## What is needed
Every line below that mentions the word "Alle" should be copied out.
(Provided records begins)
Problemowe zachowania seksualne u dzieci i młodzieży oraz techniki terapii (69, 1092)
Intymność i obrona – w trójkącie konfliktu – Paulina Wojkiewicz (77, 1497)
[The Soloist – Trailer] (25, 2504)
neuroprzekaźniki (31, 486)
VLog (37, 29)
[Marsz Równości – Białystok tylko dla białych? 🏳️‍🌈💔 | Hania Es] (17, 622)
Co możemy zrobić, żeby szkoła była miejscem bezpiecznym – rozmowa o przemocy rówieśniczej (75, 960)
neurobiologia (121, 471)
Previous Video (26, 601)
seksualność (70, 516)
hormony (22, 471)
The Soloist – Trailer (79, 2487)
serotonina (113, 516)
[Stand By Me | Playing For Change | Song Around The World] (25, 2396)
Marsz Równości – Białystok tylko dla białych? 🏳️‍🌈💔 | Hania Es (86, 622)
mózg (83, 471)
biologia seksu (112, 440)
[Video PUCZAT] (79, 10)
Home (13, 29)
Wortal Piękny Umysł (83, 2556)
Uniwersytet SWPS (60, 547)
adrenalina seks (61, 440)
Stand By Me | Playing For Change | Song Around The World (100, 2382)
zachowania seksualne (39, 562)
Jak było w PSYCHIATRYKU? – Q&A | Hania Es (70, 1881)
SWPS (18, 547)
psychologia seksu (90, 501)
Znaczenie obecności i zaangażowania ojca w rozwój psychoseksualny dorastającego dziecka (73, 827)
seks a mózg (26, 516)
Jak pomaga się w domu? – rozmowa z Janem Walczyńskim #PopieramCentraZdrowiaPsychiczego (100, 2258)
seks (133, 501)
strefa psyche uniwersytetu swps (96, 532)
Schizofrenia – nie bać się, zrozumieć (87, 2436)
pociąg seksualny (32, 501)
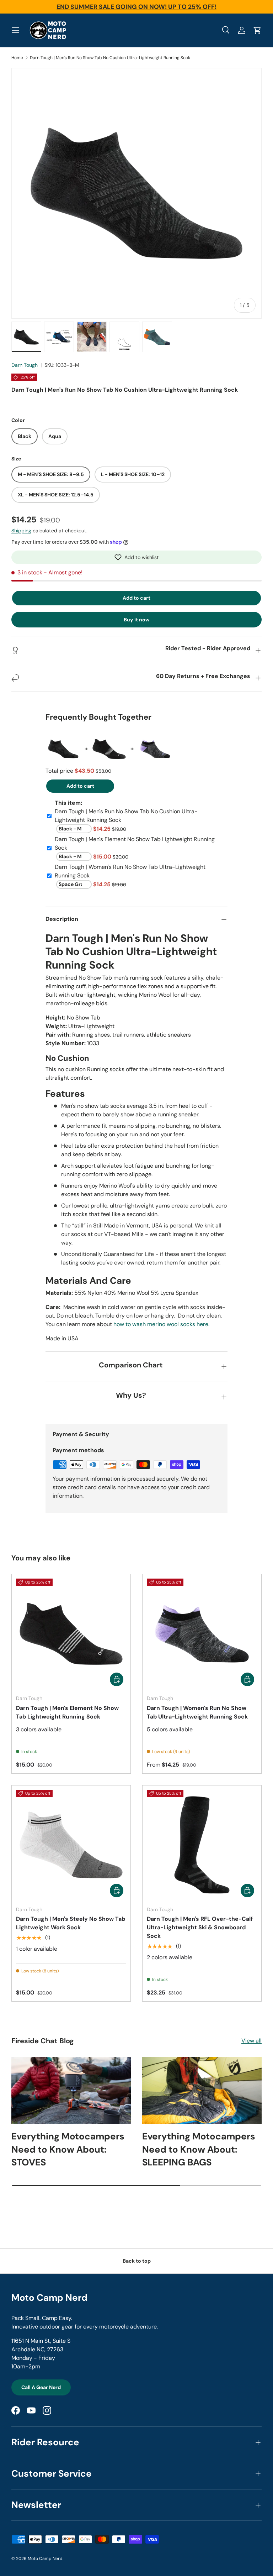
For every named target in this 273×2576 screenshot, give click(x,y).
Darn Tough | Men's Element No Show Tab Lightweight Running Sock (67, 1712)
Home (17, 58)
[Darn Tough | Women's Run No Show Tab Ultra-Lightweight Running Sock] (202, 1634)
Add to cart (136, 598)
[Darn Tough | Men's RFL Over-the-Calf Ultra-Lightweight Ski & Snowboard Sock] (202, 1845)
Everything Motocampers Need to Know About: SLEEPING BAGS (198, 2149)
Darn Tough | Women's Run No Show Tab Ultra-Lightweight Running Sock (197, 1712)
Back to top (137, 2261)
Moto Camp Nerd (45, 2558)
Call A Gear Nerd (41, 2387)
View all (251, 2040)
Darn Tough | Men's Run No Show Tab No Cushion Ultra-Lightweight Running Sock (110, 58)
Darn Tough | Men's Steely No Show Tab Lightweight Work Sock (70, 1923)
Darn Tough (24, 365)
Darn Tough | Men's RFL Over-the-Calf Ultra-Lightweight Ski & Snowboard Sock (200, 1927)
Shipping (21, 530)
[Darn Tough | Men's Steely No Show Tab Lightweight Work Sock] (71, 1845)
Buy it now (137, 619)
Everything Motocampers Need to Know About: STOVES (67, 2149)
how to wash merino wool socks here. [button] (161, 1324)
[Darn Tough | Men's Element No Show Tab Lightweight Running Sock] (71, 1634)
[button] (136, 557)
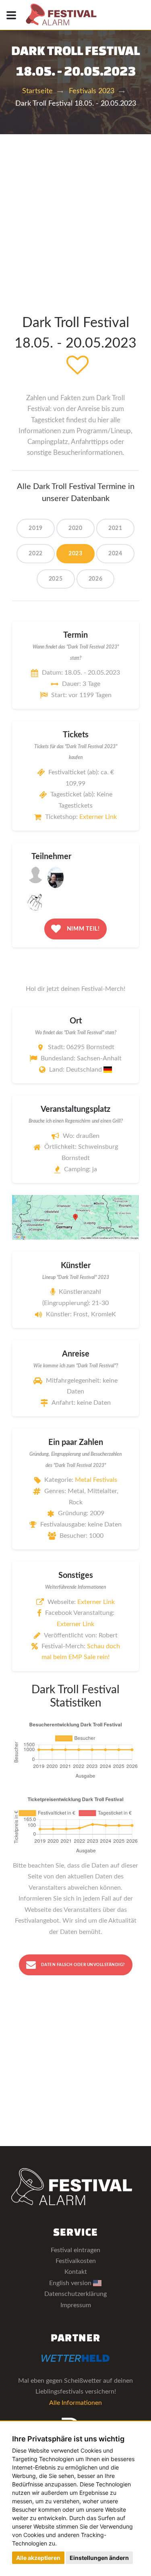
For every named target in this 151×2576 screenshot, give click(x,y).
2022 (36, 554)
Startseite (37, 91)
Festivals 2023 (91, 91)
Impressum (75, 2305)
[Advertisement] (75, 213)
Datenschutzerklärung (75, 2294)
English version (71, 2283)
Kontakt (75, 2272)
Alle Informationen (75, 2403)
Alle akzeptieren (38, 2557)
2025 (56, 579)
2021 (115, 528)
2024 (115, 554)
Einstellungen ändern (99, 2557)
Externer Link (98, 817)
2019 (36, 528)
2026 (96, 579)
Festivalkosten (76, 2261)
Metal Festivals (96, 1480)
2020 (75, 528)
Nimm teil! (82, 929)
(Provided records ends)
## Response to the exercise
Alle Informationen (75, 2403)
Alle akzeptieren (38, 2557)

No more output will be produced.